Abstract

The effects of glycosylation followed by limited hydrolysis on the structural and functional properties of soybean protein isolate (SPI) were investigated. SPI was glycosylated by transglutaminase (TGase) in the presence of oligochitosan to generate a glycosylated soybean protein isolate (GSPI) and then hydrolyzed using Alcalase to obtain hydrolysates with degree of hydrolysis (DH) of 1%, 2% and 4%. Structural properties were characterized using estimate of molecular weight distribution and circular dichroism (CD) spectra. Electrophoresis analysis revealed that GSPI contains peptide polymers, and its hydrolysates exhibit broad molecular weight distributions. CD analysis indicated more flexible structure for GSPI compared to SPI, and the following limited hydrolysis of GSPI induces even more flexible structure on its hydrolysates. GSPI showed significant increase in the apparent viscosity at the shear rate of 0.1–10/s.

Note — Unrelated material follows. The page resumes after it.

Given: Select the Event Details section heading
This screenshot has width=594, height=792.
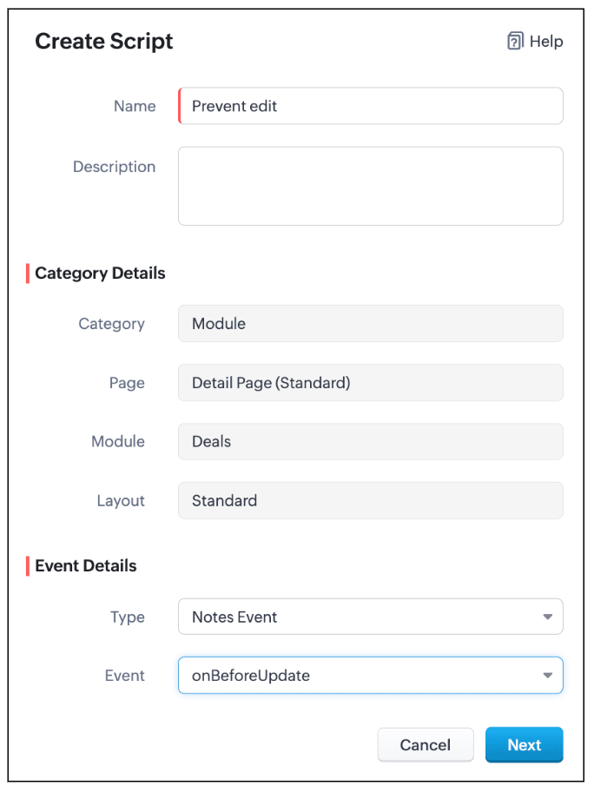Looking at the screenshot, I should click(x=86, y=565).
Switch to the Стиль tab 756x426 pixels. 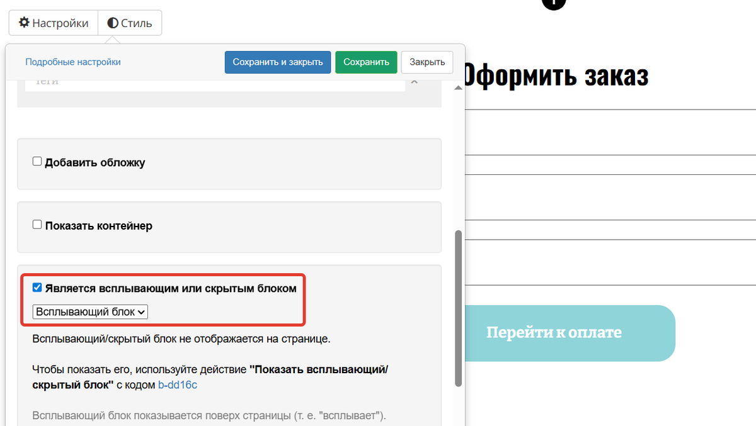pyautogui.click(x=129, y=23)

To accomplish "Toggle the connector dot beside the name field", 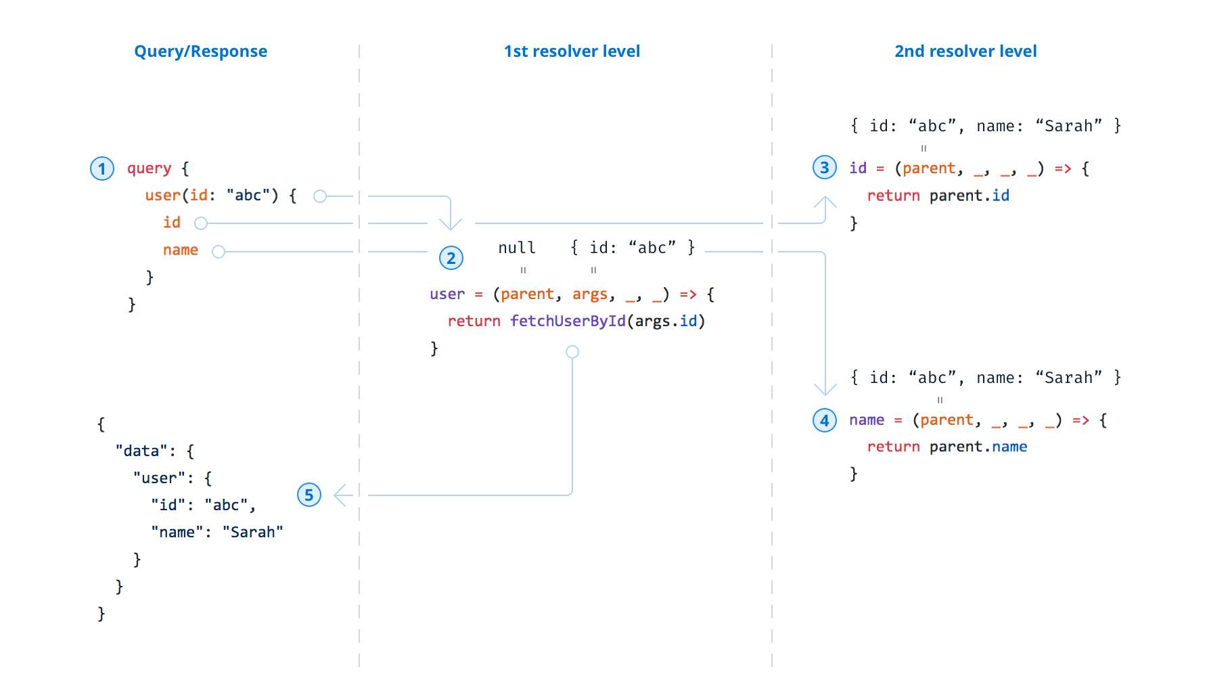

Emulsion stability of GSPI also increased by 33.9% than that of SPI. Hydrolysates from GSPI, especially for DH of 4%, showed significantly improved emulsifying activity index, increasing by 39.2% compared to SPI. The hydrolysates also showed notably enhanced antioxidant activities, namely, DPPH radical-scavenging ability and reducing power. These results revealed that TGase-induced glycosylation and further limited hydrolysis may have potential for creating food ingredients with improved functional properties.